After arranging so much of my travel myself, and worrying about how to get from community A to community B on a microbus (no chicken buses, because they go too fast and fall off cliffs, but microbuses are exciting in a different kind of way, picking up and dropping off passengers every few hundred yards and occasionally getting 27 people into a space we might use for 8 or 9), I am thrilled that my only responsibility is to show up for the next few days. Places I am going between now and Sunday include:
- the ruins at Quirigia
- Lago de Izabel and an old pirate castle
- Tikal, massive Mayan ruins in the jungle
- the Petèn town of Flores
- the town of Rio Dulce
- a 2 or 3-hour journey up the Rio Dulce to...
- Livingston, where I think they actually speak English, on the Caribbean coast, opposite Belice
Tonight I am staying in a hostel, in a coed dorm room in which I am sure to be the oldest person, but it's already 7:20 and I will be gone by 4:00 am, so I am sure my middle-aged vibe will not disturb anyone too much. Why pay a lot for less than a whole night of sleep?
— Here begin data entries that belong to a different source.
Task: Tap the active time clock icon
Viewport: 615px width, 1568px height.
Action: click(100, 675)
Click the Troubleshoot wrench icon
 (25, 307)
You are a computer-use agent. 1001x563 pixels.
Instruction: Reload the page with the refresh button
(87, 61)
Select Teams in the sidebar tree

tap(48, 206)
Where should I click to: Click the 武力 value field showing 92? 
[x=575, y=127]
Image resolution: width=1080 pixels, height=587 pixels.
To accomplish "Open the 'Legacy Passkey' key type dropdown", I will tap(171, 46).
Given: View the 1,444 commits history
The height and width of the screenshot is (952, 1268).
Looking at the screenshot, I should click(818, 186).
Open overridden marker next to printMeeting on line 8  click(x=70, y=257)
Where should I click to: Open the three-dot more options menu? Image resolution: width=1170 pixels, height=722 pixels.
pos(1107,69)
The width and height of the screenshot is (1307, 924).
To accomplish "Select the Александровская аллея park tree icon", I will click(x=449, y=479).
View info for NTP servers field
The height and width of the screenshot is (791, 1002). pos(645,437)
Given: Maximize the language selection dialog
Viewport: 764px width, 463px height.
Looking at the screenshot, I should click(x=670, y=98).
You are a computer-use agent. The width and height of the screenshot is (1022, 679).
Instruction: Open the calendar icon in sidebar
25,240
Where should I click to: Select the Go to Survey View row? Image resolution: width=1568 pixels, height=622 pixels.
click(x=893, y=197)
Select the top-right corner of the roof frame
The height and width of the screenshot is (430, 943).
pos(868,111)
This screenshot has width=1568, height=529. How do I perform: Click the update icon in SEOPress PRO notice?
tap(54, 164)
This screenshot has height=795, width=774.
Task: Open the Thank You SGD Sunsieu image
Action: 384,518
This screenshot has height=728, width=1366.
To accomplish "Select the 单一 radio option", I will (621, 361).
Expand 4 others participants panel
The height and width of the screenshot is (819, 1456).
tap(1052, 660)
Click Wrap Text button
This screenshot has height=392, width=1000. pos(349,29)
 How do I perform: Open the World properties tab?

I saw and learned a little more about Mayan rituals in the Quichè and look forward to really immersing myself in this culture in Tikal. I asked Santos, Gloria Kanu's Ki'che husband, whether Mayans are making as much as westerners are of 12/2010, when the 5,125-year cycle in the Mayan Long Count calendar comes to an end. "Well, they don't say much, and they don't think that the world will end that day, but yes, they believe something significant will happen," he told me.